Stanford researchers have moved one step closer to the development of cellular vaccines by demonstrating how a mouse can be engineered to glow.
No, it’s not a deleted scene from The Island of Dr. Moreau; scientists at Stanford University really have come up with a way to make mice glow in the dark by producing firefly proteins. And it could just turn out to be a major advance in the development of future designer vaccines or even cancer therapies.
The research was described in a recent paper published in the journal Proceedings of the National Academy of Sciences.
“This study demonstrated for the first time that we can deliver messenger RNA (mRNA) to cells in a dish, or to cells in organs of living animals,” Professor Christopher Contag, one of the co-authors, told Digital Trends. “mRNA is the intermediate between the genome and functional proteins. Prior to this work there has not been an effective way to transfer synthetic mRNA into cells in a way that the cell can turn it into protein. This opens up an entirely new way to have cells express proteins that can treat a myriad of diseases.”
The work represents a significant advance in the ability of scientists to send mRNA through a cell membrane: something which poses a challenge due to the fact that mRNA is negatively charged, and therefore cannot easily sneak through a positively charged cell membrane.
To get around this, the scientists involved with this research came up with a positively charged delivery method.

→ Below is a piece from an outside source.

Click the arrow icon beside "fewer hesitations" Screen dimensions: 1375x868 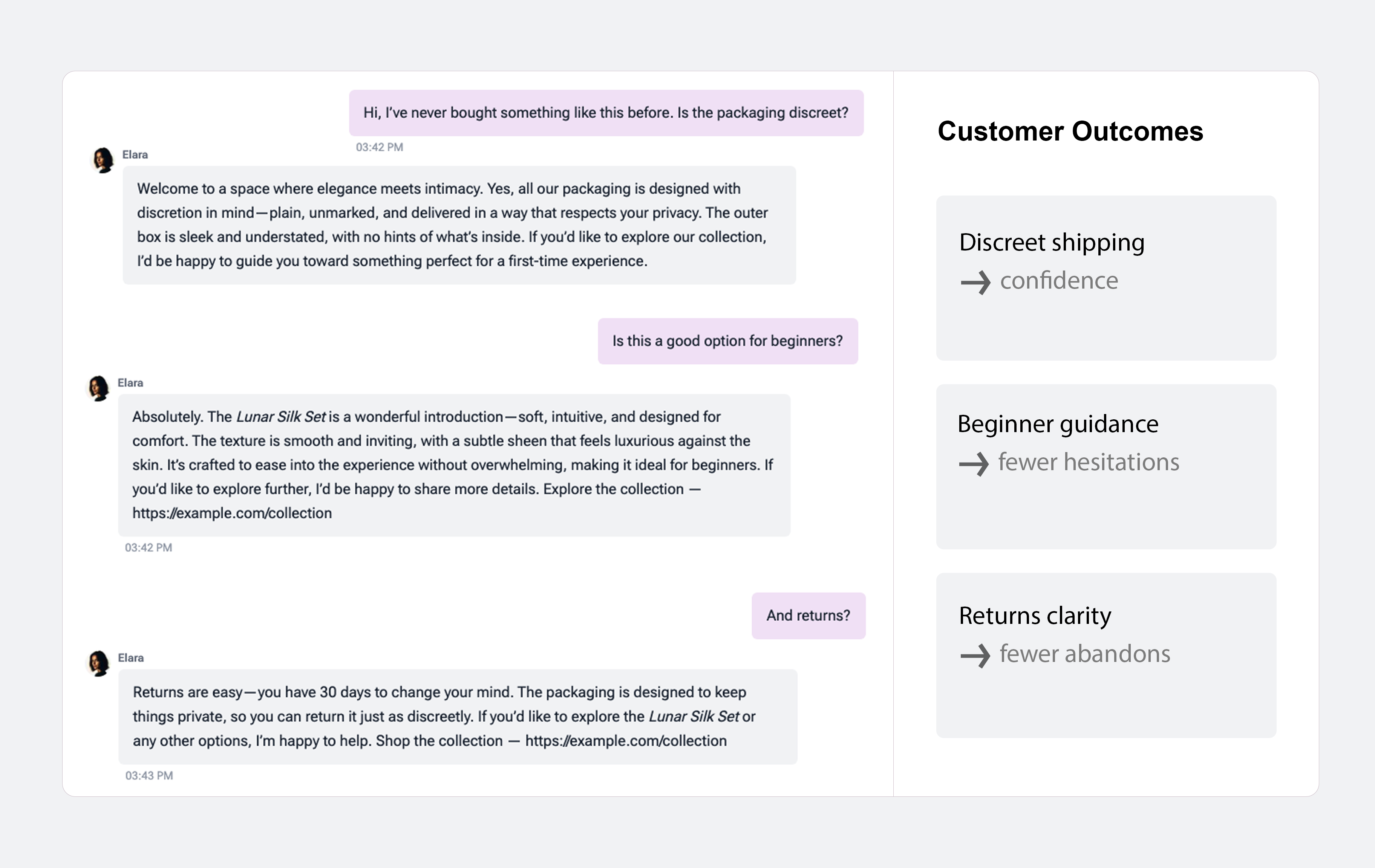tap(974, 463)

Once inside the cell, the mRNA then detaches from its transporter compound to manufacture proteins without any problems.
The reason for the mouse experiment was all about quickly demonstrating that the efforts had been a success.

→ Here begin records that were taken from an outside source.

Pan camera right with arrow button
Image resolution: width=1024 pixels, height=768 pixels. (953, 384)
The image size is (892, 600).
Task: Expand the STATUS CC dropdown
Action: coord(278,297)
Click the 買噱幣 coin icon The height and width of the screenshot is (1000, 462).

“We needed a way of getting a readout to show that the material had made it to its destination as intended,” Professor Paul Wender, another co-author, told Digital Trends “What we did was to use mRNA that codes for an optical readout, meaning one that we could see. In this case that meant light coming out of a cell. It’s the fastest way of discovering whether you have succeeded in getting something into a cell, by getting it to shoot photons back at you.”

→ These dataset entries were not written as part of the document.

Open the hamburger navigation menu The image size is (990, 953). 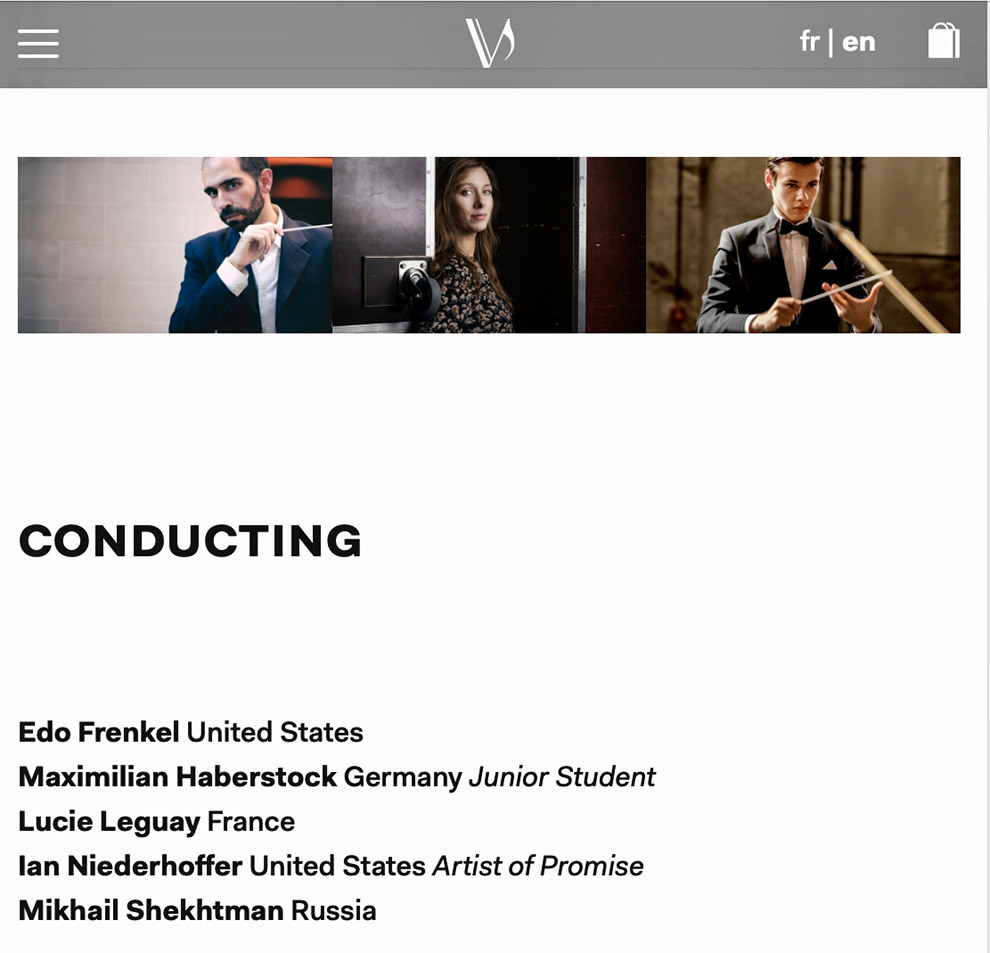38,43
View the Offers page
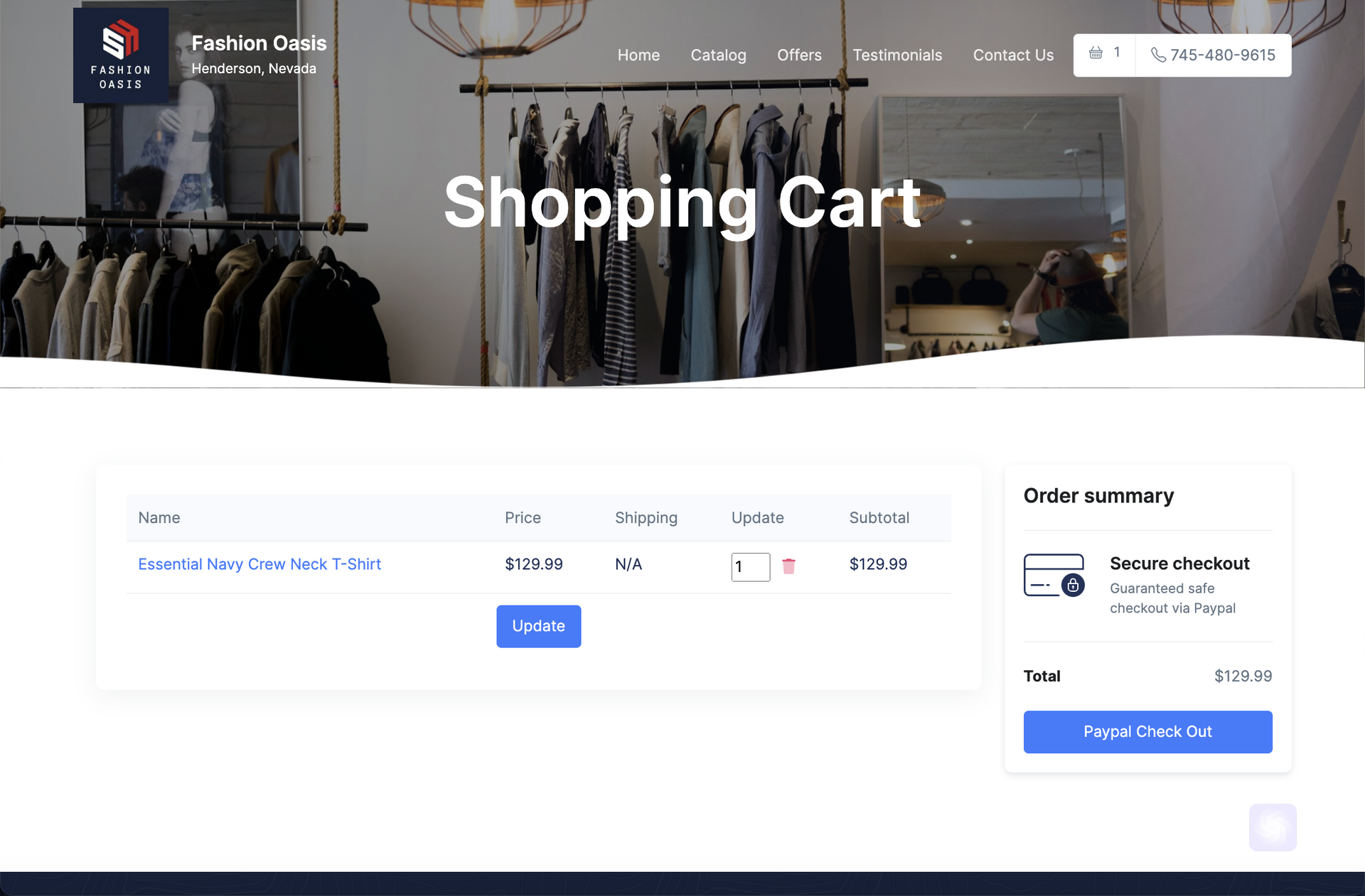1365x896 pixels. 799,55
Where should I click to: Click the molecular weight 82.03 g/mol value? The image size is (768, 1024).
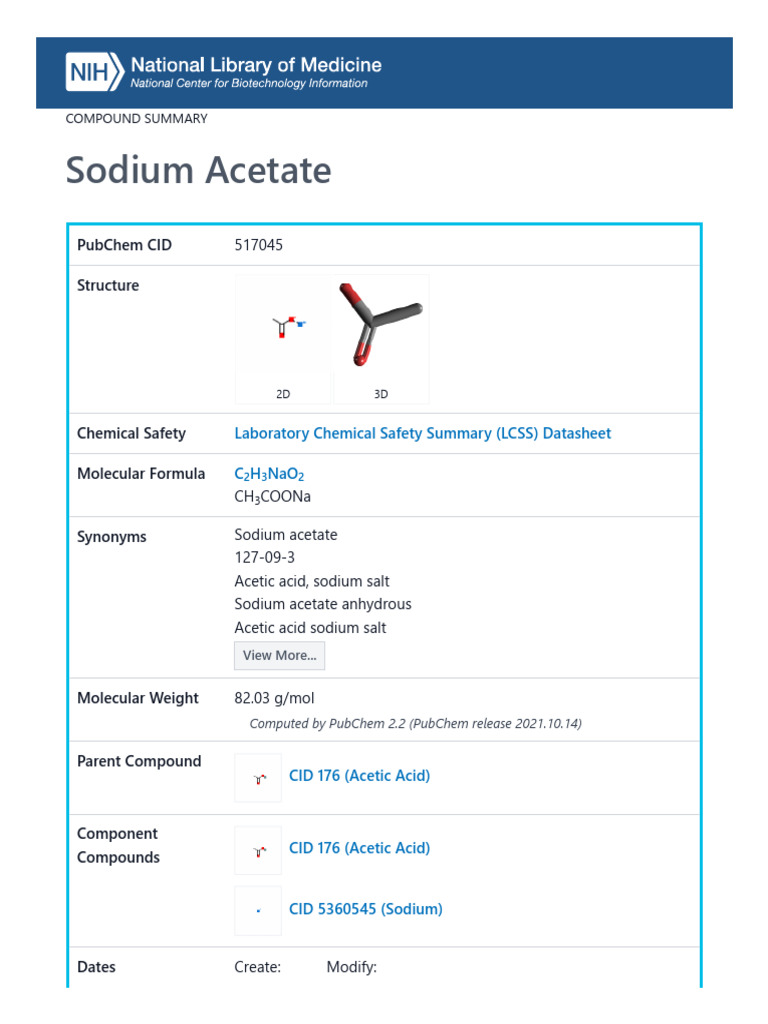[274, 698]
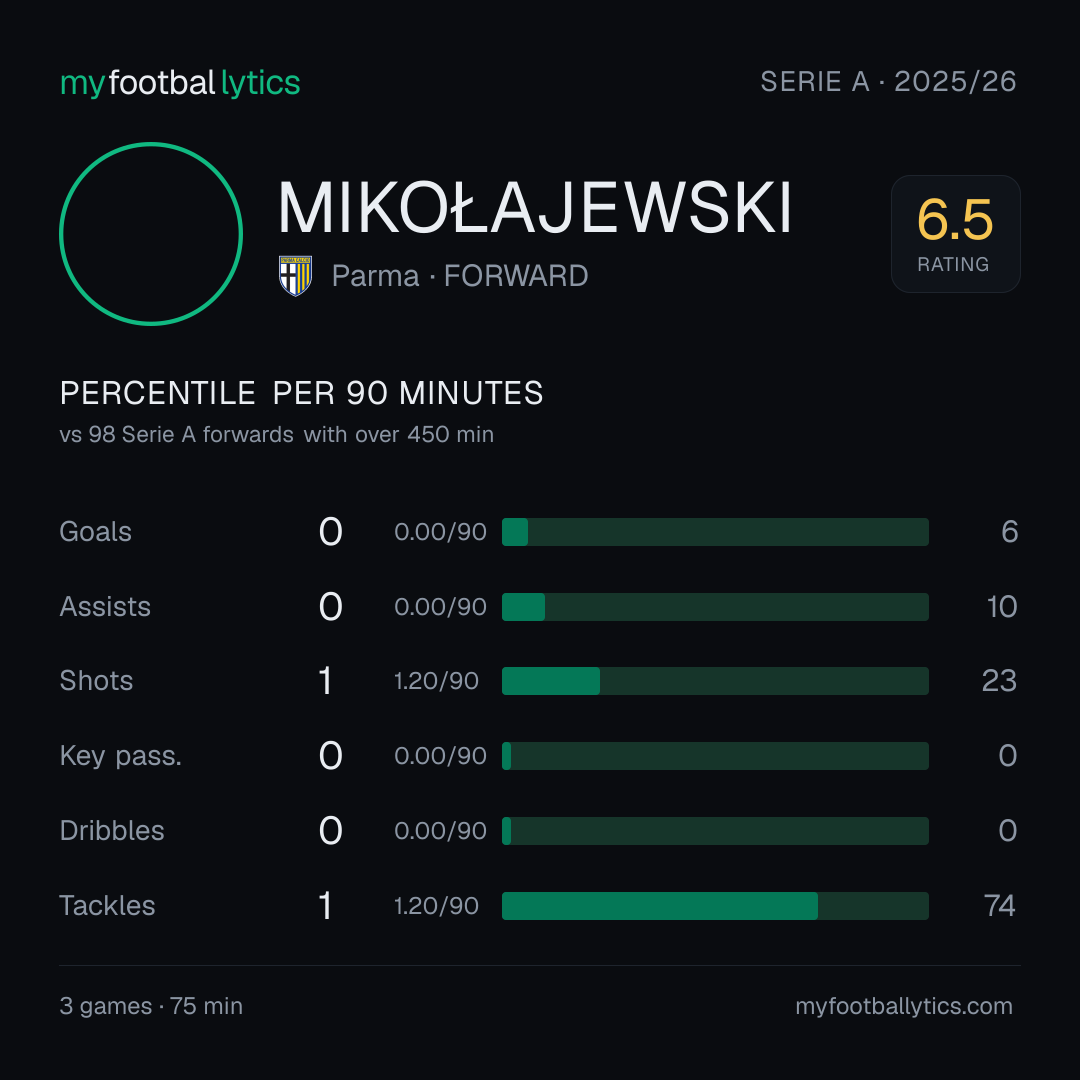Click the Key pass. percentile bar
This screenshot has width=1080, height=1080.
coord(715,756)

Not only did the mammalian cell successfully generate an insect protein in a way that was biologically active, but it also did so without the mouse suffering any ill effects — or even seemingly noticing anything was different.
“It was a temporary effect,” Wender said. “The protein production maximized after a few hours, and it plays out anywhere from 24-48 hours. For many therapeutic opportunities, this is exactly what you want. For example, if you or I were to have a headache that requires aspirin, it’s good that it only acts for 8-12 hours. If you were constantly under the influence of aspirin, there would be other undesirable consequences.”
He did, however, note that it could also prove possible to produce longer-lasting, persistent effects by going into the genome and altering DNA on a fundamental level.
It’s still early days for this research, but the possibility of mRNA transmission opens up some enormously exciting, life-altering possibilities in the years to come. And, when you’re talking about reprogramming cells, we mean “life-altering” in the literal sense.